ChatGPT bekommt ab der Woche vom 10. August 2026 unbegrenzte Textchats im kostenlosen Konto – bislang war nach einer bestimmten Anzahl Nachrichten pro Tag Schluss. Zusätzlich hilft ein neuer Denk-Knopf bei kniffligen Fragen, gründlicher zu antworten. Zahlende Plus- und Pro-Kunden bekommen schon heute einen Regler, der die Denkzeit der KI steuert.
Kostenlose Nutzer chatten künftig ohne Tageslimit
Bislang blockierte das Gratis-Konto von ChatGPT nach einer bestimmten Zahl an Textnachrichten pro Tag – wer mehr schreiben wollte, musste warten oder auf ein Bezahl-Abo wechseln. Wie OpenAI im eigenen Blog mitteilt, entfällt diese Grenze für Text ab der Woche vom 10. August 2026 vollständig. Grundlage ist ein neues, schnelleres Sprachmodell mit dem internen Namen Luna, das ab dieser Woche automatisch zum Standard für kostenlose und für Go-Konten wird. Wer bereits ChatGPT zum Umwandeln von PDF-Rechnungen in Excel-Tabellen nutzt, kann das künftig also ohne Unterbrechung durch ein Tageslimit tun. Bestehen bleiben allerdings separate, engere Grenzen für Bilder, Datei-Uploads, Sprachnachrichten und Bildgenerierung – nur reine Textchats werden unbegrenzt. Für kleine Büros und Selbstständige, die ChatGPT bislang nur sporadisch für kurze Aufgaben nutzten, entfällt damit ein Bremsklotz, der mitten am Arbeitstag zur Zwangspause führen konnte. Eine zusätzliche Anmeldung, ein neues Abo oder eine App-Aktualisierung sind für die Umstellung nicht nötig, da OpenAI das neue Modell zentral im Hintergrund austauscht.
Ein Knopf gibt der KI mehr Zeit zum Nachdenken
Neben dem wegfallenden Limit bringt das Update einen neuen Denk-Knopf für Fragen, die mehr als eine schnelle Antwort brauchen. Wird er aktiviert, nimmt sich ChatGPT vor der Antwort spürbar mehr Zeit und prüft die eigene Argumentation gründlicher, wie unter anderem TechCrunch berichtet. Zahlende Plus- und Pro-Kunden erhalten statt eines einfachen Knopfs einen Regler, mit dem sich die Denktiefe stufenlos einstellen lässt – von kurzen Alltagsantworten bis zu ausführlicher Recherche oder Planung. Dieser Regler steht Plus- und Pro-Konten bereits seit dem 6. August 2026 zur Verfügung, während der Denk-Knopf für Gratis- und Go-Konten erst mit dem Wegfall des Nachrichtenlimits kommt. Eine Sachbearbeiterin, die einen komplizierten Kündigungstext präzise formulieren will, aktiviert den Knopf einmal gezielt für diese eine Nachricht, statt pauschal für jede Antwort auf mehr Denkzeit zu warten. Für einfache Aufgaben wie eine kurze Terminbestätigung bleibt der Knopf einfach ausgeschaltet, sodass ChatGPT wie gewohnt sofort antwortet. Welches Modell im Hintergrund arbeitet, müssen Nutzerinnen und Nutzer dafür nicht wissen – die Auswahl übernimmt ChatGPT automatisch, sobald der Knopf oder Regler betätigt wird.

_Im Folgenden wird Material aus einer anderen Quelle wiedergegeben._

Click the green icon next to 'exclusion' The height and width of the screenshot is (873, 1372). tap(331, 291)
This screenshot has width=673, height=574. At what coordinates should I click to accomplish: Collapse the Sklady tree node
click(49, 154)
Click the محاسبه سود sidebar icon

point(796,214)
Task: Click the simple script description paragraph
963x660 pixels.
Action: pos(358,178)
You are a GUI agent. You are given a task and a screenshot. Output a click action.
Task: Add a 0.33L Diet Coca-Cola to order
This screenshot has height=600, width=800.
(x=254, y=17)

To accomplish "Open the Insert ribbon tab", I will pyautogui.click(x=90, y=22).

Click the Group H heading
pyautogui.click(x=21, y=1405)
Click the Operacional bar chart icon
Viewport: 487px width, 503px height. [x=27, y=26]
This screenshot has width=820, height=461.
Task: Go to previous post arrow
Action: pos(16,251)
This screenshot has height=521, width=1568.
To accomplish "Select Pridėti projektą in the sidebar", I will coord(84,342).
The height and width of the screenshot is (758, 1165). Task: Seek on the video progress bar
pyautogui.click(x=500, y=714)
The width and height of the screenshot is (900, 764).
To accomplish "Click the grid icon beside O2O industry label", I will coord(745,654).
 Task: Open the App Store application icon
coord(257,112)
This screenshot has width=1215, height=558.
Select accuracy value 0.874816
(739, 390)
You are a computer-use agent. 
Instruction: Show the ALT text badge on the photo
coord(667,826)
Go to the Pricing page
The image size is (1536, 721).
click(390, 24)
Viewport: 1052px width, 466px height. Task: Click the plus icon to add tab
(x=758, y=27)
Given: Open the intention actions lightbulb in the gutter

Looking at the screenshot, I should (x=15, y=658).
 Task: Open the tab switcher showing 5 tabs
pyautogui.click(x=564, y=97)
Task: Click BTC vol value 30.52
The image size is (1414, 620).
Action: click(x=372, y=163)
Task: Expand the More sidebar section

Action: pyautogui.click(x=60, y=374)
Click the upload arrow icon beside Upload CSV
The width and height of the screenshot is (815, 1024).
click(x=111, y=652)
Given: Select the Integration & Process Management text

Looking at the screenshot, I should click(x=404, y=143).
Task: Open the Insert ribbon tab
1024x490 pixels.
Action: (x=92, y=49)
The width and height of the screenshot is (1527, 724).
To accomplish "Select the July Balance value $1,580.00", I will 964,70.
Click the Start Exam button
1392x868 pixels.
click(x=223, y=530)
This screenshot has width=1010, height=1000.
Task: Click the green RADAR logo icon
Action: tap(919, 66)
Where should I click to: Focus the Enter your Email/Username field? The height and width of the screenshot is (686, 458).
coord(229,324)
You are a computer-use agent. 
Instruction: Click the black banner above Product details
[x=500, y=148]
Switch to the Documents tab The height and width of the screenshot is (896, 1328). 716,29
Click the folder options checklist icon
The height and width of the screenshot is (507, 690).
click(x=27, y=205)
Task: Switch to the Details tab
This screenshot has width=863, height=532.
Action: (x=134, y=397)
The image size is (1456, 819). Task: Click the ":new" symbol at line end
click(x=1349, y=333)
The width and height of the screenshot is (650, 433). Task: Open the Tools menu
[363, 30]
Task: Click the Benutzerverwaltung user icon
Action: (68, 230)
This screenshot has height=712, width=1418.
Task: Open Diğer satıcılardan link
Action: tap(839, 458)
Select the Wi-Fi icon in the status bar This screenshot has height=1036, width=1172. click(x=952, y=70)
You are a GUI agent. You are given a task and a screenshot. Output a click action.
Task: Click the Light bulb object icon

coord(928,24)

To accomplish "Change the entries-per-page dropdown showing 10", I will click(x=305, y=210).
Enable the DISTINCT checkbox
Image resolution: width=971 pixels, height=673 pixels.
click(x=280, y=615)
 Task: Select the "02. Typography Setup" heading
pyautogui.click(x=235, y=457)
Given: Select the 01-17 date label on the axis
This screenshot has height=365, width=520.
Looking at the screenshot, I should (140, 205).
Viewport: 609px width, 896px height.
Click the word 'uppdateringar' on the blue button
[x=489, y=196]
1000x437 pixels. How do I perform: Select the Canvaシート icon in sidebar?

So finden Büro-Teams die neuen Funktionen
Die Umstellung läuft automatisch im Hintergrund, ein paar Handgriffe helfen aber, sie gezielt zu nutzen:
- ChatGPT wie gewohnt im Browser, in der App oder etwa in PowerPoint öffnen und anmelden.
- Bei einer kniffligen Frage auf den Denk-Knopf über dem Eingabefeld tippen, sobald er im eigenen Konto erscheint.
- Bei Plus- oder Pro-Konten stattdessen den Regler öffnen und die gewünschte Denktiefe passend zur Aufgabe wählen.
- Ab der Woche vom 10. August ohne Rücksicht auf ein Tageslimit weiterschreiben.
Entscheidend wird, ob die von OpenAI genannte Verbesserung bei Faktenfehlern auch im Arbeitsalltag zuverlässig hält – unabhängig geprüft ist das noch nicht. Wer über ChatGPT Kunden- oder Firmendaten verarbeitet, sollte unabhängig vom neuen Limit weiterhin die internen Vorgaben zum Umgang mit vertraulichen Informationen beachten, denn am Umgang mit sensiblen Daten ändert das Update nichts. Ob die unbegrenzten Textchats tatsächlich pünktlich zur Woche vom 10. August bei allen Gratis-Konten ankommen, zeigt sich in den kommenden Tagen.